| GIVEN DATA |
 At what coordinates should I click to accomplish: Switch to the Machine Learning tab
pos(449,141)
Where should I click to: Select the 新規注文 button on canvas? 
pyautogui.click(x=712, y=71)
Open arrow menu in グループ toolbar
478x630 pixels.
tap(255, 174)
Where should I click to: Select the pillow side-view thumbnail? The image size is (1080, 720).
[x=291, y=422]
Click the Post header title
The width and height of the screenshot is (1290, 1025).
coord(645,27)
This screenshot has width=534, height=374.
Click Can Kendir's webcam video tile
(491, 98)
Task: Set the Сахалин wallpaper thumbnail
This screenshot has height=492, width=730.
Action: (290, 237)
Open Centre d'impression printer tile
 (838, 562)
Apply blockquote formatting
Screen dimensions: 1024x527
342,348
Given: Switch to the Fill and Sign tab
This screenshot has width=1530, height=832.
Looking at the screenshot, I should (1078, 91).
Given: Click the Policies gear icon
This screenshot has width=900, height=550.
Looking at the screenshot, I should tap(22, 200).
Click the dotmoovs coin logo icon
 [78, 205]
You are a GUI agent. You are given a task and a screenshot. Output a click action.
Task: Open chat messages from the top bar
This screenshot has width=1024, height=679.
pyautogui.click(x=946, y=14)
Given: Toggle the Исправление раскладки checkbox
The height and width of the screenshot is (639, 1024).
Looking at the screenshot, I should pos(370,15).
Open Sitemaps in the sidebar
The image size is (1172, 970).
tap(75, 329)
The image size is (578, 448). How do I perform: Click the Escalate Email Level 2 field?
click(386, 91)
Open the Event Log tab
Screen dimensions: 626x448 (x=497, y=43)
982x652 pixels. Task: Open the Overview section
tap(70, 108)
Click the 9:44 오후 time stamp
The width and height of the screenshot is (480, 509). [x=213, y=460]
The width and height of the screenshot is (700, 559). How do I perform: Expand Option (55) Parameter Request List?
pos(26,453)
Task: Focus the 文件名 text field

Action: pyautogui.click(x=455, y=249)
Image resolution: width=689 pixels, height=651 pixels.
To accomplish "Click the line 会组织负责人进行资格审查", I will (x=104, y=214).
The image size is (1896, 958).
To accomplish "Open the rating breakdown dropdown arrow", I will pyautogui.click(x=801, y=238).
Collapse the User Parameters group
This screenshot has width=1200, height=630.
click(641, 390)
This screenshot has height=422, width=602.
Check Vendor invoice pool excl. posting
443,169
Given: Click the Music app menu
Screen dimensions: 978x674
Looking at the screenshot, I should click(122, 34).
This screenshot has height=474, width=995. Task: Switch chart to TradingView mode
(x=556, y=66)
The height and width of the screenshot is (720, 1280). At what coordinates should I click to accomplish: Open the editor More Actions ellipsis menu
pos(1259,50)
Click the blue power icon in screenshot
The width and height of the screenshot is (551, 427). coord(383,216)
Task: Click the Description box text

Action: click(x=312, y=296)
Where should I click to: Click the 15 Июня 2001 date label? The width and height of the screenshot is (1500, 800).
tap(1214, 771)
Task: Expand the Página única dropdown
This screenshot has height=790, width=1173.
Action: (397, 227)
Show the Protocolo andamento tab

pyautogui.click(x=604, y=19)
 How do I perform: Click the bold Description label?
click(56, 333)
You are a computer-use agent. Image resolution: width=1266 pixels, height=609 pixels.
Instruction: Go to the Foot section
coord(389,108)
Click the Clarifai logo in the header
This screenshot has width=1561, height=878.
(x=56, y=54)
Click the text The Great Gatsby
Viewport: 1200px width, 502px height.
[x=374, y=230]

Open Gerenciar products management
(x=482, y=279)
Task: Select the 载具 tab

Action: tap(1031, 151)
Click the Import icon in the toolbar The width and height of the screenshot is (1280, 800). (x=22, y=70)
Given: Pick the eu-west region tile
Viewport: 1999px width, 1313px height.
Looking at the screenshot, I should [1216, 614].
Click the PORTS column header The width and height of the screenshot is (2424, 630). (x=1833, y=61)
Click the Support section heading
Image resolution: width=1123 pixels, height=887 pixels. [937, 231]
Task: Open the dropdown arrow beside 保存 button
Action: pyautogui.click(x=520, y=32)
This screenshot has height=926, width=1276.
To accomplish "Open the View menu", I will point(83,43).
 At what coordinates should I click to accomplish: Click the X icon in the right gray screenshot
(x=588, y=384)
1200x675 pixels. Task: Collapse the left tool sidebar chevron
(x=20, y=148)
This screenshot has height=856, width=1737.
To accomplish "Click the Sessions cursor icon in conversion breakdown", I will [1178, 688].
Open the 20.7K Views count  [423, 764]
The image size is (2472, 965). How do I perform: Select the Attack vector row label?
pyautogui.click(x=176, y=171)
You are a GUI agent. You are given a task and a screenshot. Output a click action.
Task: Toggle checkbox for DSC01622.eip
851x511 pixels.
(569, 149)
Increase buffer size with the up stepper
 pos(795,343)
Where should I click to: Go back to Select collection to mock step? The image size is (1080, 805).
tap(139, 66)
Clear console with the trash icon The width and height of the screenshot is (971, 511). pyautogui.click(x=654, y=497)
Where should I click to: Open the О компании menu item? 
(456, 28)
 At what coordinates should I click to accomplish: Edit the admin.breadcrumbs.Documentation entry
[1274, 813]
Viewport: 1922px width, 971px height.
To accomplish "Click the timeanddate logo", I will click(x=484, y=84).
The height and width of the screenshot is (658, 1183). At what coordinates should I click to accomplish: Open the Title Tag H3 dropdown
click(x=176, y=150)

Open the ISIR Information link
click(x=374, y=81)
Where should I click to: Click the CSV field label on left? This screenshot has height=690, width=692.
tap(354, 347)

| EXERCISE |
Output the material above exactly, but only from the line that carries "Click the Support section heading" through the line that carries "This screenshot has height=856, width=1737.".

| SOLVED EXERCISE |
Click the Support section heading
Image resolution: width=1123 pixels, height=887 pixels. [937, 231]
Task: Open the dropdown arrow beside 保存 button
Action: pyautogui.click(x=520, y=32)
This screenshot has height=926, width=1276.
To accomplish "Open the View menu", I will point(83,43).
 At what coordinates should I click to accomplish: Click the X icon in the right gray screenshot
(x=588, y=384)
1200x675 pixels. Task: Collapse the left tool sidebar chevron
(x=20, y=148)
This screenshot has height=856, width=1737.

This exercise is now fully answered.